Being more experienced now at OREX encounters, I know better now to grab breakfast first before entering the operating room. As I was checking out the scrub card, I had the pleasure of meeting Mark, one of the new administrative assistants. He was very nice and smiley and liked to crack a lot of jokes. My acquaintance with Mark reminded me how much fun and exciting it can be to meet new people. Within minutes I was all scrubbed down and geared up to enter the operating room. My highlight surgery of the day goes to an endoscopic sinus surgery with Dr. McDonald. The patient has developed some over grown sinus in his nose that now occluding his airway and made it very difficult to breathe. After talking to Dr. McDonald, I unraveled that the doctors tried to treat his sinuses with steroids first to stunt and reduce the sinus growth, however that did not work which prompted the necessity for surgery today. I was in for a treat today because the nasal camera feed live video to a screen overhead that would allow me to see every step done in this procedure today. Super awesome!

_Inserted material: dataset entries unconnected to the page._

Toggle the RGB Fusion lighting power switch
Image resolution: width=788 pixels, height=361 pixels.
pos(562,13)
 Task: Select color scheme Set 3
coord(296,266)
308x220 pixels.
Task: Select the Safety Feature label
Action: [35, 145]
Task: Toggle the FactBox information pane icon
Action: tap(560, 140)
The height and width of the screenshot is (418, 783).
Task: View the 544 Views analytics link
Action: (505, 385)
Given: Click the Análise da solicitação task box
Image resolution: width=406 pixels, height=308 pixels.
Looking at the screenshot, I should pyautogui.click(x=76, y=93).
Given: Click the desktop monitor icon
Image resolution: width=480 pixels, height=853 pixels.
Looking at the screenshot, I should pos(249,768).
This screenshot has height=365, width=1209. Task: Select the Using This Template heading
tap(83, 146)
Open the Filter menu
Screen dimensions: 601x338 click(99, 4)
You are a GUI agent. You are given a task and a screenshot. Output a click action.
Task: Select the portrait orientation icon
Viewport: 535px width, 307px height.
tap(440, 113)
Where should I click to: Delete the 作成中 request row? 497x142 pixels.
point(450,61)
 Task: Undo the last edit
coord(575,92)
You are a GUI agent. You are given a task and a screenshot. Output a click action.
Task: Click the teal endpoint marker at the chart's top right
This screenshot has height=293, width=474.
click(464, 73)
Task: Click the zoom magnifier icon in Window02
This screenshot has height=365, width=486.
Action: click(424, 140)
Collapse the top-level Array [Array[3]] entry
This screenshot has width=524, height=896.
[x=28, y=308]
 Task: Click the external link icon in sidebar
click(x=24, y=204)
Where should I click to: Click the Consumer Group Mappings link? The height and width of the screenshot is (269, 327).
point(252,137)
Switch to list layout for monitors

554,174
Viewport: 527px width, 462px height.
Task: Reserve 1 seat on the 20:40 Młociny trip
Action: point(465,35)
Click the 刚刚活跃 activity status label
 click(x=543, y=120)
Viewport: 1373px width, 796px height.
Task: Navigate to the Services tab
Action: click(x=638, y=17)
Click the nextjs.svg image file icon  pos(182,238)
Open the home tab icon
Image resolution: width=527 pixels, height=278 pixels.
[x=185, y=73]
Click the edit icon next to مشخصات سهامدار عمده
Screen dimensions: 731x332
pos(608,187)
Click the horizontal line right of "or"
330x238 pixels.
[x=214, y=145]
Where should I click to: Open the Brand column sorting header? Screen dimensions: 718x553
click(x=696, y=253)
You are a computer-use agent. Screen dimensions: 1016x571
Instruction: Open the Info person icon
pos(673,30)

Light projected out of the ends of some fiber optic cable endoscopic camera permitted us to see into the nasal cavity. Fine and slender instruments were used to probe around the nasal cavity. Looking at the video feed, I would never have guessed I was looking through the nasal cavity as it looked very foreign. This ignorance I feel is naturally common as our daily encounters with the nose consist primarily on the outside (well at least for me). As I watch Dr. McDonald navigate through the nasal airway, I am astound at how dexterous he is. One hand held a suction tube and the other the fiber optic video instrument, all the while managing to probe about the nasal cavity which was a very small opening. It is incredible how these surgeons are highly specialized. I can’t even know what tissue is supposed to be there or not. I guess I need trained eyes of a nasal surgeon to distinguish that. As Dr. McDonald ventures deeper and deeper into nasal cavity, he maneuvers both instruments concertedly, being very gentle not to cause damage to the surrounding tissue. He uses one of the suction instruments and begins to suck what appears to be mucus and tissues that are preventing him from entering deeper into the nasal cavity. An hour of this goes by, slowly inching through the nasal cavity, cleaning and sucking what appeared to be stray tissue and drainage. I was beginning to think that this surgery was like a chimney cleaning just a very fine and miniature version with much more at stake.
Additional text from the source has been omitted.